The IT Law Wiki



Content is

any work produced by an author, whatever the medium of expression (text, pictures, music or musical performances, computer programs, and so on).[1]
[d]ata that is transmitted recorded and/or stored as 'audio,' 'video,' 'images,' 'high-resolution graphics,' and 'slides.'[2]
comprised of the words, images, databases, etc that contain the information itself, as well as actions and inactions to which meaning is ascribed.[3]


Content is

Information made available online, including music, videos, games, books and other publications, news, art, and other information. There is often a distinction between professional media content (online content provided by companies) and user-generated content (online content provided by individuals through their webpages, social networks, user reviews, or blog postings).[4]
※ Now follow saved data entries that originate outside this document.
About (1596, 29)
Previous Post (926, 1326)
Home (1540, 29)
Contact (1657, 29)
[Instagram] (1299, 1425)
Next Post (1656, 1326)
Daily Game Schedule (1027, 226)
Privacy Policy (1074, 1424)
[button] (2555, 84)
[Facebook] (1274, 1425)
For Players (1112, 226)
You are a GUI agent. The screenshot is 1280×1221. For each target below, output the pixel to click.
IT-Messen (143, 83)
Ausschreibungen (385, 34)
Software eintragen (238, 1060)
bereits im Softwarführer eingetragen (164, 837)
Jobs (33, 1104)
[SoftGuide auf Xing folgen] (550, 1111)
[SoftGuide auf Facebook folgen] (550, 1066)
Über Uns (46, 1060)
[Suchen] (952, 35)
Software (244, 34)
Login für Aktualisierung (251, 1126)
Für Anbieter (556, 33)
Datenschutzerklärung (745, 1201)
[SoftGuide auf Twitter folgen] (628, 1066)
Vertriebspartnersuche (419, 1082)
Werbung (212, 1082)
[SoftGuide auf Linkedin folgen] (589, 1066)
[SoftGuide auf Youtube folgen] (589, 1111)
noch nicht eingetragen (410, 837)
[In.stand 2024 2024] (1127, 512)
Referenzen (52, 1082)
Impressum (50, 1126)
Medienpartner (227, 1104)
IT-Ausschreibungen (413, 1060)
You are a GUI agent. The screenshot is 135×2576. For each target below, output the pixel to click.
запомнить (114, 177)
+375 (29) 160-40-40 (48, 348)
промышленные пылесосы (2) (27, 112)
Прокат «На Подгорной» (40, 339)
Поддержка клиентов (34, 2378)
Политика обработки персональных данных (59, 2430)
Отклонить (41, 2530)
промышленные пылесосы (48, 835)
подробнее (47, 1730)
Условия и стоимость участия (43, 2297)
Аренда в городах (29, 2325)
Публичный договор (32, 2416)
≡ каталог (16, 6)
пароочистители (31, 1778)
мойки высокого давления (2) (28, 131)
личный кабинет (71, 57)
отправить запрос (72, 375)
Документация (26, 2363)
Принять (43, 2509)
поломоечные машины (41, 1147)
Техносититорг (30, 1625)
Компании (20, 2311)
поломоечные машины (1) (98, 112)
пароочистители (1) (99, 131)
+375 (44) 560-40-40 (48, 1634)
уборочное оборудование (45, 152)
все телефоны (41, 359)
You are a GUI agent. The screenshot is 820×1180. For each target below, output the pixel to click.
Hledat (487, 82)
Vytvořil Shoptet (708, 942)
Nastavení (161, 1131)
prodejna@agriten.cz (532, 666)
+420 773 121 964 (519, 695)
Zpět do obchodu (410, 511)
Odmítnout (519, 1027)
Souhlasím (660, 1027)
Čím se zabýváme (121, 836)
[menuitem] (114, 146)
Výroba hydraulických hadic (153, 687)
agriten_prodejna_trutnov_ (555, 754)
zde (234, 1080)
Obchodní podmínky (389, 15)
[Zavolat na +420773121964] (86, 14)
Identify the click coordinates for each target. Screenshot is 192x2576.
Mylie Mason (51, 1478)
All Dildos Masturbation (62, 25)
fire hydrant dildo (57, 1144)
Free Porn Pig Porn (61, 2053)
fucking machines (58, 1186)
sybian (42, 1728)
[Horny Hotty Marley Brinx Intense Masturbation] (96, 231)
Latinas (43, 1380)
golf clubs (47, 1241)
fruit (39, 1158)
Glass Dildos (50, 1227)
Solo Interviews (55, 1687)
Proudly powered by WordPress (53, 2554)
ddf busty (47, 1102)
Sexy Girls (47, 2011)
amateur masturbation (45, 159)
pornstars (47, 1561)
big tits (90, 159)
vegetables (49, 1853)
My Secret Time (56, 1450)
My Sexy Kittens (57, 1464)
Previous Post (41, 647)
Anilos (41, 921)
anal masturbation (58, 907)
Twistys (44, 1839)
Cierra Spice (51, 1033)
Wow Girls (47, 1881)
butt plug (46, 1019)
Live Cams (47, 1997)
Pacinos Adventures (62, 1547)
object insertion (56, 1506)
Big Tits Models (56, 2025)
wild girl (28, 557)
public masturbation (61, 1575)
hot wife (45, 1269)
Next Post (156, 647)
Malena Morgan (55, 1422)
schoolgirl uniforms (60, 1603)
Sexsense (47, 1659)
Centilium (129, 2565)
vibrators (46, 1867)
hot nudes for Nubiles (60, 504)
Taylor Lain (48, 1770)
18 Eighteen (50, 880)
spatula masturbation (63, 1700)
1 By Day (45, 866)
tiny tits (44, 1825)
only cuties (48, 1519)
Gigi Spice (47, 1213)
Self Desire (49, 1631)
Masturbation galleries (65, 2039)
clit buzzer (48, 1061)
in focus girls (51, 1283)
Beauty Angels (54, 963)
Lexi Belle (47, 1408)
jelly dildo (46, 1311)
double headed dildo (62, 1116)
Content versus information[]

Content (derives from the Latin "contentum," which means "that which is contained") is sometimes thought of as a synonym with information. While information is one important component of content — even experiences meant purely for entertainment contain information within them — a given piece of information may or may not be experienced as content if it is not presented to an audience appropriately. For example, information can be stored in any number of ways and delivered and displayed in any number of forms and formats. Each use of information may create its own unique value for a specific audience in a specific context. Thus the ability to deliver a specific piece of information by a specific technology does not necessarily guarantee its value as content.

The often cited examples of information overload are a way of stating that the availability of information does not necessarily mean that it is useful content. Thus the information industry, which is focused primarily on the creation and delivery of digital information, is not synonymous with the content industry, which focuses on creating value for audiences in contexts that can be realized often as money, attention or other forms of reward via the value of content.

Electronic Communications Privacy Act[]

Under the Electronic Communications Privacy Act[1], contents,

when used with respect to any wire, oral, or electronic communication, includes any information concerning the substance, purport, or meaning of that communication."[5]